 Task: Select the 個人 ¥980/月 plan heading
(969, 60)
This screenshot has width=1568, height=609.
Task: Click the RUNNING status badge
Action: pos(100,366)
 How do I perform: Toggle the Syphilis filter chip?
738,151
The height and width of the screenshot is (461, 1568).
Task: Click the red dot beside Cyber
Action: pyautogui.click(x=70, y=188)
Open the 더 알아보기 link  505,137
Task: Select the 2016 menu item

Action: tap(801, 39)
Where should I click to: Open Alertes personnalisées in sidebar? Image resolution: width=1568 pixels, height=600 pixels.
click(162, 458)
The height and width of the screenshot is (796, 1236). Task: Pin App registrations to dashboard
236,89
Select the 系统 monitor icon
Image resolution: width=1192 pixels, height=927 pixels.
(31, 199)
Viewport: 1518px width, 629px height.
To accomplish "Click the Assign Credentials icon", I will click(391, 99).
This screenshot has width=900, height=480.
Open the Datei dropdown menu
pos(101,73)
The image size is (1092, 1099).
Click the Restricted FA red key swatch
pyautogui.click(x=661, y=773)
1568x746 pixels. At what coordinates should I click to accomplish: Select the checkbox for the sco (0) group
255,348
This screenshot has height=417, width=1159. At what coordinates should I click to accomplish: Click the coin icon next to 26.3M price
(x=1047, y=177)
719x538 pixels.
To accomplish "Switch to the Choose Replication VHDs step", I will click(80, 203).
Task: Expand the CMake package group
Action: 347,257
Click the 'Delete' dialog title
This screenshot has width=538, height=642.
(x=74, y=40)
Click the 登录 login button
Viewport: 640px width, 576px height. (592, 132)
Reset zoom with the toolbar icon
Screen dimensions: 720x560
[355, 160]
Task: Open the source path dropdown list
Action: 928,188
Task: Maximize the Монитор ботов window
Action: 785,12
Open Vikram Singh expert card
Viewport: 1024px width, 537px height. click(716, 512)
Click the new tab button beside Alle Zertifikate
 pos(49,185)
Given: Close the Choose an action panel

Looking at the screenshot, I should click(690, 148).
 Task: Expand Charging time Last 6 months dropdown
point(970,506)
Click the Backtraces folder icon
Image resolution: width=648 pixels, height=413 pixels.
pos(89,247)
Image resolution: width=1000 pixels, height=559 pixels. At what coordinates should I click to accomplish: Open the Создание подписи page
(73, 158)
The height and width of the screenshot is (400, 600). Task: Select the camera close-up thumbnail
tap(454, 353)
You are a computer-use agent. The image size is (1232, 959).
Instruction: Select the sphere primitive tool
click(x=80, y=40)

#####

_Opdracht:_ Neem alle gegevens hierboven letterlijk en volledig over.

_Antwoord:_
 Task: Select the 個人 ¥980/月 plan heading
(969, 60)
This screenshot has width=1568, height=609.
Task: Click the RUNNING status badge
Action: pos(100,366)
 How do I perform: Toggle the Syphilis filter chip?
738,151
The height and width of the screenshot is (461, 1568).
Task: Click the red dot beside Cyber
Action: pyautogui.click(x=70, y=188)
Open the 더 알아보기 link  505,137
Task: Select the 2016 menu item

Action: tap(801, 39)
Where should I click to: Open Alertes personnalisées in sidebar? Image resolution: width=1568 pixels, height=600 pixels.
click(162, 458)
The height and width of the screenshot is (796, 1236). Task: Pin App registrations to dashboard
236,89
Select the 系统 monitor icon
Image resolution: width=1192 pixels, height=927 pixels.
(31, 199)
Viewport: 1518px width, 629px height.
To accomplish "Click the Assign Credentials icon", I will click(391, 99).
This screenshot has width=900, height=480.
Open the Datei dropdown menu
pos(101,73)
The image size is (1092, 1099).
Click the Restricted FA red key swatch
pyautogui.click(x=661, y=773)
1568x746 pixels. At what coordinates should I click to accomplish: Select the checkbox for the sco (0) group
255,348
This screenshot has height=417, width=1159. At what coordinates should I click to accomplish: Click the coin icon next to 26.3M price
(x=1047, y=177)
719x538 pixels.
To accomplish "Switch to the Choose Replication VHDs step", I will click(80, 203).
Task: Expand the CMake package group
Action: 347,257
Click the 'Delete' dialog title
This screenshot has width=538, height=642.
(x=74, y=40)
Click the 登录 login button
Viewport: 640px width, 576px height. (592, 132)
Reset zoom with the toolbar icon
Screen dimensions: 720x560
[355, 160]
Task: Open the source path dropdown list
Action: 928,188
Task: Maximize the Монитор ботов window
Action: 785,12
Open Vikram Singh expert card
Viewport: 1024px width, 537px height. click(716, 512)
Click the new tab button beside Alle Zertifikate
 pos(49,185)
Given: Close the Choose an action panel

Looking at the screenshot, I should click(690, 148).
 Task: Expand Charging time Last 6 months dropdown
point(970,506)
Click the Backtraces folder icon
Image resolution: width=648 pixels, height=413 pixels.
pos(89,247)
Image resolution: width=1000 pixels, height=559 pixels. At what coordinates should I click to accomplish: Open the Создание подписи page
(73, 158)
The height and width of the screenshot is (400, 600). Task: Select the camera close-up thumbnail
tap(454, 353)
You are a computer-use agent. The image size is (1232, 959).
Instruction: Select the sphere primitive tool
click(x=80, y=40)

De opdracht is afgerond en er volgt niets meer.